>>>>>

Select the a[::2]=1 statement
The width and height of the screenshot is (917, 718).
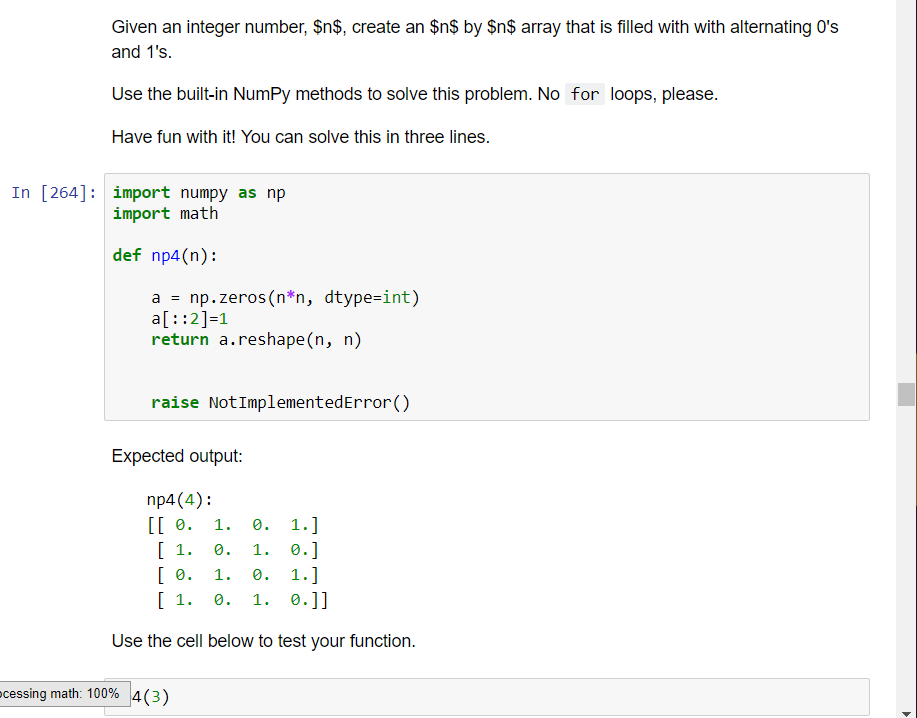point(185,318)
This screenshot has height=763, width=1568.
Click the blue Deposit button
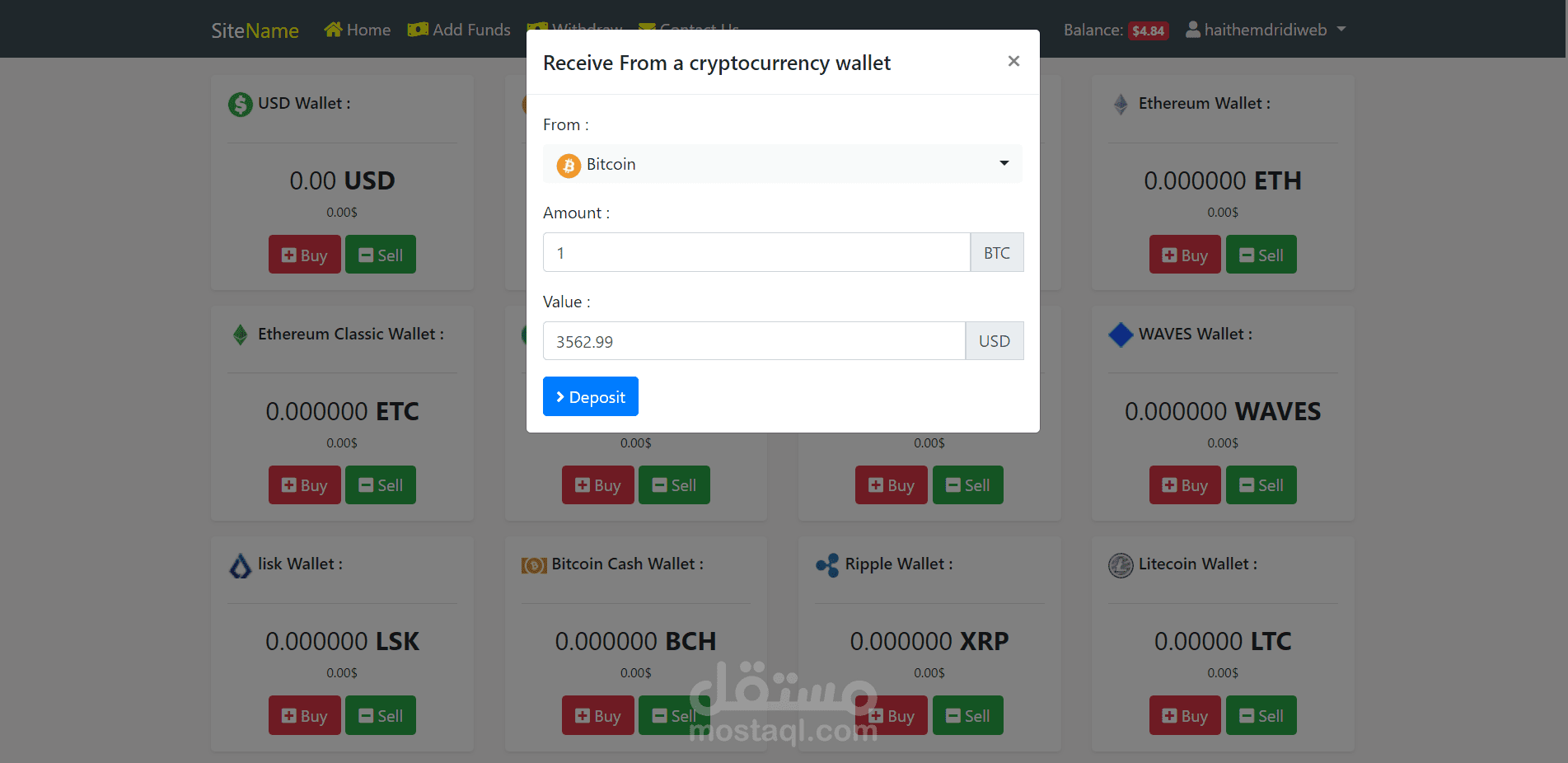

<<<<<

* Work instructions: Apart from the images, the entries above must be returned without alteration.

* Response area:
Select the a[::2]=1 statement
The width and height of the screenshot is (917, 718).
point(185,318)
This screenshot has height=763, width=1568.
Click the blue Deposit button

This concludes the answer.